The power structure of the Reagan years — repressive, phobic, money-loving, indifferent to the mounting horrors of AIDS — offered artists and activists something to beat their fists against, and whatever might have inspired these renewed reflections, their rebellions now seem very much worth revisiting.
—Ginia Bellafante, “Lessons on Rebelling, From the 1980s,” New York Times, 12/04/2016
One place to see the activist art of the 1980s is Gallery 98, where online exhibitions have highlighted the agitprop work of artists’ groups like COLAB and Guerrilla Girls. A quick scroll through Gallery 98’s inventory reacquaints us with historic exhibitions like the “Real Estate Show,” “Artists against Nuclear Madness,” and “Internationalist Art”; coalitions like Art against Apartheid; and in-your-face pieces by Jane Dickson, Mike Glier, Jenny Holzer, Alan W. Moore, and many others.

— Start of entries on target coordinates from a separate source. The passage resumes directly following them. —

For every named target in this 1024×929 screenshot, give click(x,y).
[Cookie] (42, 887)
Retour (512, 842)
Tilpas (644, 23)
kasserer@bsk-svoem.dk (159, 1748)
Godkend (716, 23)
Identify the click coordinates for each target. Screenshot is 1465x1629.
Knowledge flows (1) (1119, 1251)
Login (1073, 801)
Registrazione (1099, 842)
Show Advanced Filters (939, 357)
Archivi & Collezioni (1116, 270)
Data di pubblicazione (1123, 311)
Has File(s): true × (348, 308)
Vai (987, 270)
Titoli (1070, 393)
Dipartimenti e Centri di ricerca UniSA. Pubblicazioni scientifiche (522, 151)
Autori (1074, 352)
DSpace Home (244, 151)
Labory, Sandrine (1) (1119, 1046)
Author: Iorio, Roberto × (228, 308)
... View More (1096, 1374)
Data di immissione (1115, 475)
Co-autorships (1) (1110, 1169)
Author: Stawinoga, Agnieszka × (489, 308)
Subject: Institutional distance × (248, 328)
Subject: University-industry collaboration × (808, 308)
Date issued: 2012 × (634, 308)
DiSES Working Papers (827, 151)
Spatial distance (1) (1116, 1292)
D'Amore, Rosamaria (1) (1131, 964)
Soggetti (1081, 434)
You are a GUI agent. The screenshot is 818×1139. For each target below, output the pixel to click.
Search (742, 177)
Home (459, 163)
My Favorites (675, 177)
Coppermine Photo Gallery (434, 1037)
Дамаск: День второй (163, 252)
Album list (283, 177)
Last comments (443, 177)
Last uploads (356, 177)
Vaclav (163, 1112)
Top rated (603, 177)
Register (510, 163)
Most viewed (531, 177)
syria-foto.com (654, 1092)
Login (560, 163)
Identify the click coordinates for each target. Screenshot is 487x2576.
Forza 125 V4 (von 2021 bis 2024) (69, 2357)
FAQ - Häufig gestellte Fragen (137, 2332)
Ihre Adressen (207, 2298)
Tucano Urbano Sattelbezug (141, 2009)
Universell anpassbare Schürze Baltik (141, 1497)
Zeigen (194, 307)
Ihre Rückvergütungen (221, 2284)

Of special note is our current exhibition, “Andrew Castrucci and Bullet Space: An Art Squat in the 1980s and ’90s.” We have previously described the street poster project and artists’ book Your House Is Mine (1988/1992), assembled at Bullet Space by Castrucci and collaborators. The exhibition also features posters from A&P, the Alphabet City gallery that Castrucci and his brother Paul operated before Bullet Space. There, exhibitions often showcased raw anger directed at President Reagan and other powerful villains. Looking back now, one finds dramatic irony in Castrucci’s targeting of Donald Trump, then known merely as a greedy show-off real estate tycoon. Castrucci’s portraits of Trump were the signature image of A&P’s exhibition “Fresh Fruit for Rotten Vegetables,” appearing on a poster and a postcard announcement as well as in the gallery’s storefront window.